_WRITTEN PROBLEM_
Reproduce, word for word, the stretch of the items below from the line containing "This screenshot has height=375, width=1125." through the end of the items. Leave the pictures out of your answer.

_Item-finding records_
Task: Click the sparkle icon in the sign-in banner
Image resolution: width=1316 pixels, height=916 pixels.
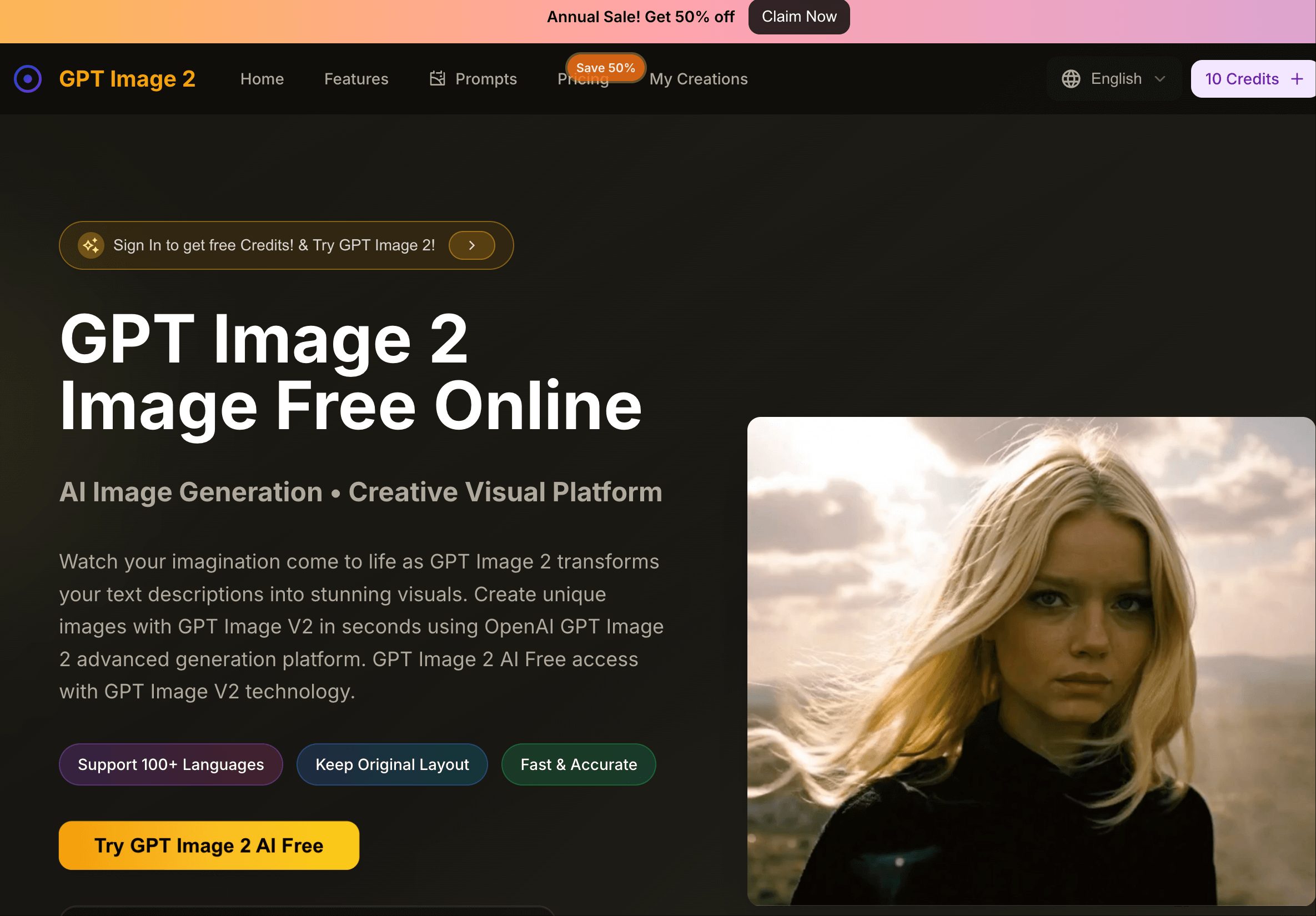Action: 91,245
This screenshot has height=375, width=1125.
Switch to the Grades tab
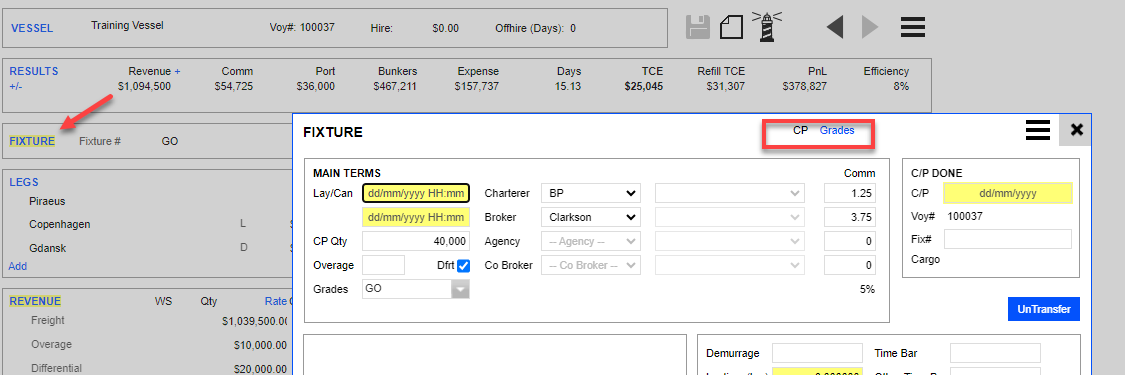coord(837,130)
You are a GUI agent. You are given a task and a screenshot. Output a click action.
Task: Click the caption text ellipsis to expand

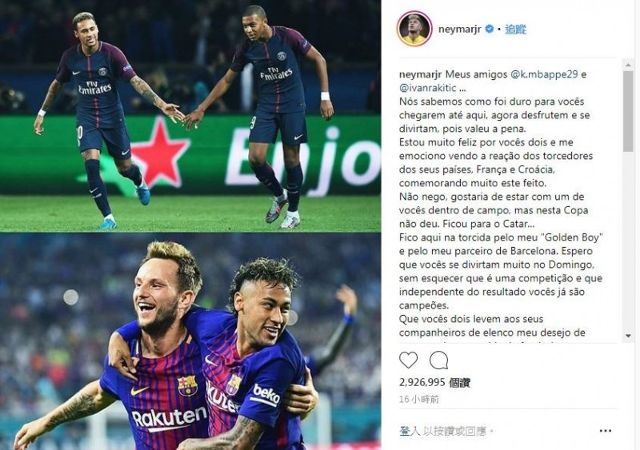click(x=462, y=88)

_COMPLETE ANSWER_
This screenshot has height=375, width=1125.
Switch to the Grades tab
coord(837,130)
You are a GUI agent. You are given a task and a screenshot. Output a click action.
Task: Click the caption text ellipsis to expand

click(x=462, y=88)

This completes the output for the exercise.